The redesign will center on a map of the Mississippi River from an 1800s map. Changes include more bathrooms, changes in the seating arrangements, and using rope lines to create back-and-forth lines in front of the vendors. Vendors will be located on the east side of the market area and have fronts that look like crates. Portable kiosks will be located on the west side of the market and look like carts. The goal of the portable kiosks is conserve space and create flexibility.

==Mobile Market==

In September 2012, Kip Holden, Mayor-President of Baton Rouge, created community programs with the goal of making Baton Rouge a healthier city. The Mobile Market is a food truck that will visit neighborhoods in north Baton Rouge that have been declared "food deserts" by the U.S. Department of Agriculture. These neighborhoods are in the 70802, 70805, and 70807 ZIP codes. The truck will visit the neighborhoods each week, selling produce from small-farm farmers, to give residents greater access to fresh produce. The Mobile Market will feature cooking demonstrations and other educational events. The Mobile Market project is expected to begin in February 2013.

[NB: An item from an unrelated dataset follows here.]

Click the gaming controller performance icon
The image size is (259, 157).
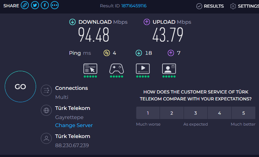[x=117, y=68]
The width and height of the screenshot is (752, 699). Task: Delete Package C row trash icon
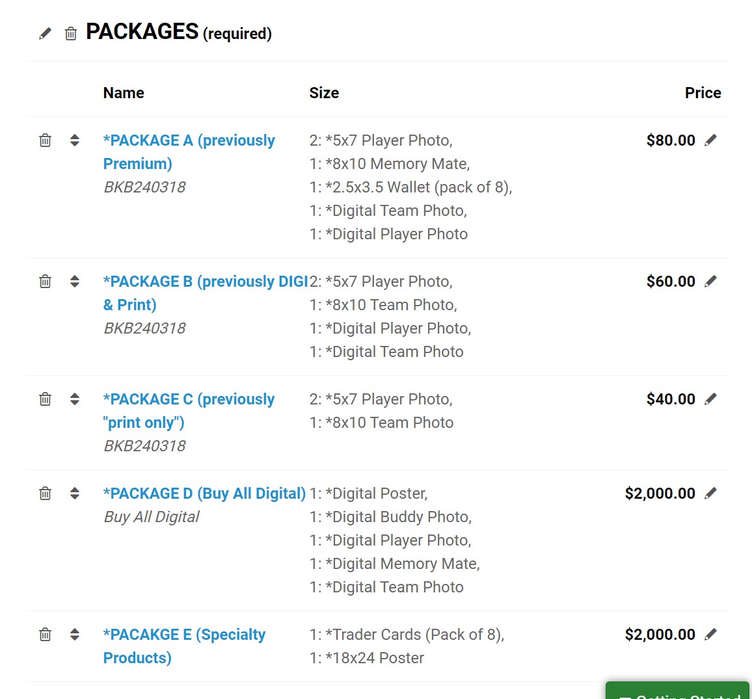pyautogui.click(x=45, y=399)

==Nutrition Assistance Programs==

The ability to accept Nutrition Assistance Program benefits was added in 2010. All three locations of the Red Stick Farmers Market and the Main Street Market accept benefits from Supplemental Nutrition Assistance Program (SNAP), Woman, Infants, and Children (WIC), and Senior Farmers Market Nutrition Program (SFMNP). All benefits are accessed by an Electronic Benefits Transfer (EBT) card, which looks and operates like a debit card. At all locations, patrons may take their EBT cards to the debit and credit card terminal to have their cards swiped in exchange for tokens worth $5 each. Tokens can be used at any vendor booth. SNAP customers receive an extra $10 in tokens after shopping at the market three times.

==Buy Fresh, Buy Local==
BREADA serves as the regional chapter affiliate of Louisiana for the Buy Fresh, Buy Local campaign. Buy Fresh, Buy Local is organized on the national level by FoodRoutes Network, a nonprofit organization. FoodRoutes Network provides communication tools, organizing support, and marketing resources to the chapter affiliates. The campaign was designed by Social Impact Studios, a national creative agency based in Philadelphia that focuses mainstream marketing practices on social issues. The goal of the campaign is to provide consumers access to fresh, locally grown food through outreach events, local food guides, and educational materials. Buy Fresh, Buy Local affiliates work to rebuild local food systems and promote sustainable agriculture. In its role as regional chapter affiliate, BREADA works with communities throughout Louisiana to rebuild local food systems.

==Disaster Relief==
Following the landfall of Hurricane Isaac in August 2012, the Red Stick Farmer's Market collected donations for the Louisiana Small Farm Survival Fund. The fund assists farmers affected by the hurricane by providing gap funding and recovery assistance to farmers who experienced crop loss or equipment or structural damage.